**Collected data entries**

· · ·

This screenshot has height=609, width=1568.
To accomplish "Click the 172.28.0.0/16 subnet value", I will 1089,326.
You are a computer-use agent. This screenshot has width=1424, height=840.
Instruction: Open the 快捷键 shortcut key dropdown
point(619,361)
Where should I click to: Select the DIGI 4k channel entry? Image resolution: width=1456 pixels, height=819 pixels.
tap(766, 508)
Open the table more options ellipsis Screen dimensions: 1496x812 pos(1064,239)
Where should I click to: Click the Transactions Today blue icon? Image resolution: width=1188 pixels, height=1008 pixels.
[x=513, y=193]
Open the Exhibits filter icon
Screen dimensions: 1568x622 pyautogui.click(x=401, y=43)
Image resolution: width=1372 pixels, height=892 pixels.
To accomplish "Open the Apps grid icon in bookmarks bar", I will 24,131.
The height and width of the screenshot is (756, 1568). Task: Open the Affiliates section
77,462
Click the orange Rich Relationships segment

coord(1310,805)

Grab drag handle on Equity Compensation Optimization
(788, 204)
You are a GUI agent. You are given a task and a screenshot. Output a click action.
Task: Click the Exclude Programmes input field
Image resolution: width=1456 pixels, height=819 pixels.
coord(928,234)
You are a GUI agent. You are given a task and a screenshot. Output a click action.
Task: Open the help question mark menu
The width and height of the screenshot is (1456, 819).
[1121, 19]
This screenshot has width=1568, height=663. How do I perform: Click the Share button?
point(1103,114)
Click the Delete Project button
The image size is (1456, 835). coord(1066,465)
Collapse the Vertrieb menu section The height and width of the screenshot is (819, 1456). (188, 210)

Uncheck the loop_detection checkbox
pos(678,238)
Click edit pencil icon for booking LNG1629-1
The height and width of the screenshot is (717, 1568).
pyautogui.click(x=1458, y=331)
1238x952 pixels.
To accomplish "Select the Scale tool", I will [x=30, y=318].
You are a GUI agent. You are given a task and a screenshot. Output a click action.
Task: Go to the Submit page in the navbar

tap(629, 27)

· · ·

**WHAT THE EXERCISE ASKS**
Write down the entries above again. Copy them word for word.

**ANSWER TO THIS TASK**
This screenshot has height=609, width=1568.
To accomplish "Click the 172.28.0.0/16 subnet value", I will 1089,326.
You are a computer-use agent. This screenshot has width=1424, height=840.
Instruction: Open the 快捷键 shortcut key dropdown
point(619,361)
Where should I click to: Select the DIGI 4k channel entry? Image resolution: width=1456 pixels, height=819 pixels.
tap(766, 508)
Open the table more options ellipsis Screen dimensions: 1496x812 pos(1064,239)
Where should I click to: Click the Transactions Today blue icon? Image resolution: width=1188 pixels, height=1008 pixels.
[x=513, y=193]
Open the Exhibits filter icon
Screen dimensions: 1568x622 pyautogui.click(x=401, y=43)
Image resolution: width=1372 pixels, height=892 pixels.
To accomplish "Open the Apps grid icon in bookmarks bar", I will 24,131.
The height and width of the screenshot is (756, 1568). Task: Open the Affiliates section
77,462
Click the orange Rich Relationships segment

coord(1310,805)

Grab drag handle on Equity Compensation Optimization
(788, 204)
You are a GUI agent. You are given a task and a screenshot. Output a click action.
Task: Click the Exclude Programmes input field
Image resolution: width=1456 pixels, height=819 pixels.
coord(928,234)
You are a GUI agent. You are given a task and a screenshot. Output a click action.
Task: Open the help question mark menu
The width and height of the screenshot is (1456, 819).
[1121, 19]
This screenshot has width=1568, height=663. How do I perform: Click the Share button?
point(1103,114)
Click the Delete Project button
The image size is (1456, 835). coord(1066,465)
Collapse the Vertrieb menu section The height and width of the screenshot is (819, 1456). (188, 210)

Uncheck the loop_detection checkbox
pos(678,238)
Click edit pencil icon for booking LNG1629-1
The height and width of the screenshot is (717, 1568).
pyautogui.click(x=1458, y=331)
1238x952 pixels.
To accomplish "Select the Scale tool", I will [x=30, y=318].
You are a GUI agent. You are given a task and a screenshot. Output a click action.
Task: Go to the Submit page in the navbar

tap(629, 27)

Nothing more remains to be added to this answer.